===== Records for this exercise =====

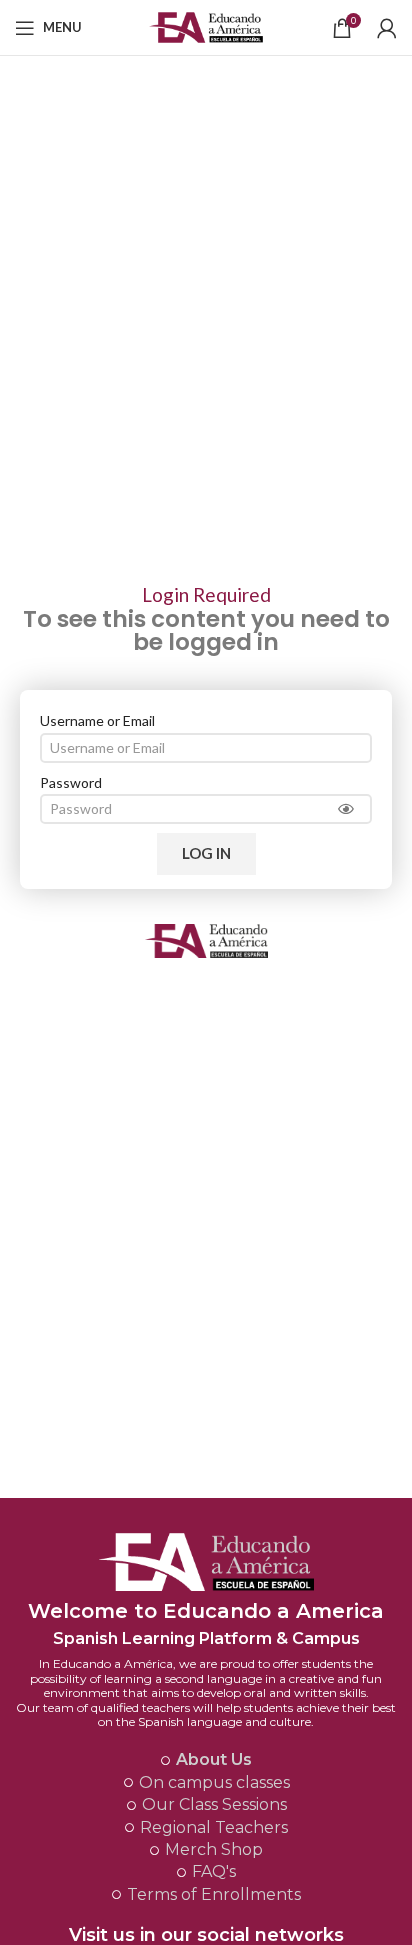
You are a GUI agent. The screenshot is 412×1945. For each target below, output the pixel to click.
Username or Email (97, 720)
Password (71, 782)
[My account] (387, 28)
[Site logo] (206, 25)
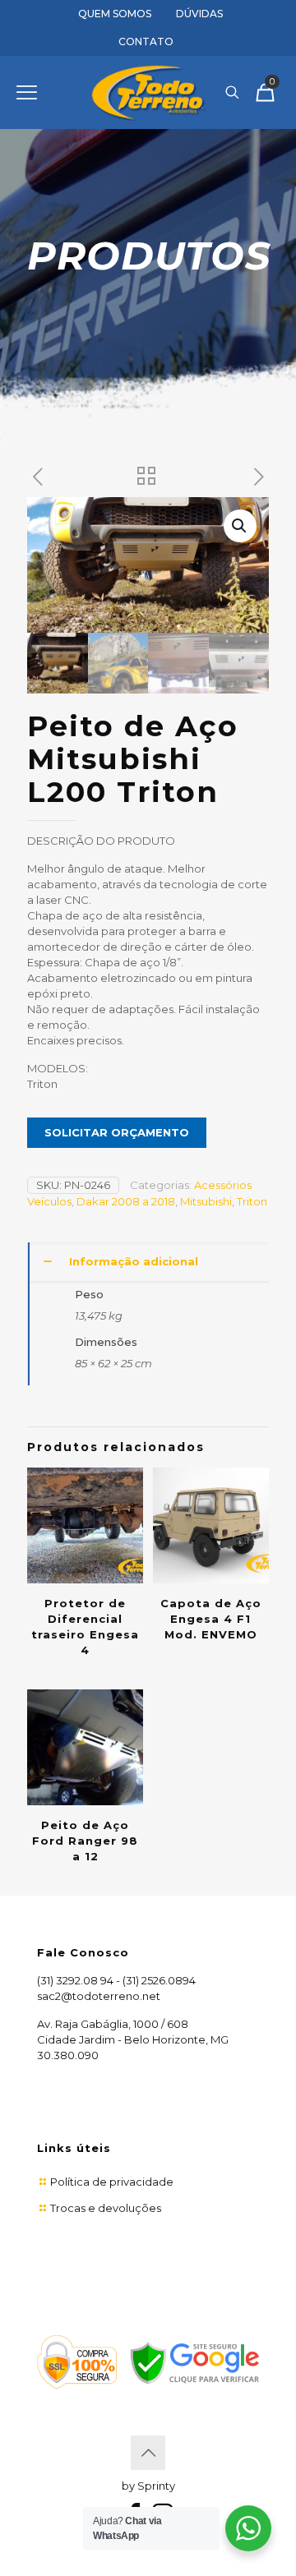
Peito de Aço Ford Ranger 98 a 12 (85, 1840)
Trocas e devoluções (105, 2207)
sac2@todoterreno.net (98, 1995)
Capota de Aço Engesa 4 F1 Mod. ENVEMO (210, 1619)
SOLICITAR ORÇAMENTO (116, 1132)
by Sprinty (148, 2485)
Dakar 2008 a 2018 (125, 1201)
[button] (240, 525)
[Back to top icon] (148, 2452)
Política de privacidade (111, 2181)
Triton (252, 1201)
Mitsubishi (206, 1201)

=====

_About this task_: Retype each entry exactly as it appears, excluding any image.

_Answer to the exercise_:
You are a GUI agent. The screenshot is 412×1945. For each target below, output the pixel to click.
Username or Email (97, 720)
Password (71, 782)
[My account] (387, 28)
[Site logo] (206, 25)
Peito de Aço Ford Ranger 98 a 12 (85, 1840)
Trocas e devoluções (105, 2207)
sac2@todoterreno.net (98, 1995)
Capota de Aço Engesa 4 F1 Mod. ENVEMO (210, 1619)
SOLICITAR ORÇAMENTO (116, 1132)
by Sprinty (148, 2485)
Dakar 2008 a 2018 (125, 1201)
[button] (240, 525)
[Back to top icon] (148, 2452)
Política de privacidade (111, 2181)
Triton (252, 1201)
Mitsubishi (206, 1201)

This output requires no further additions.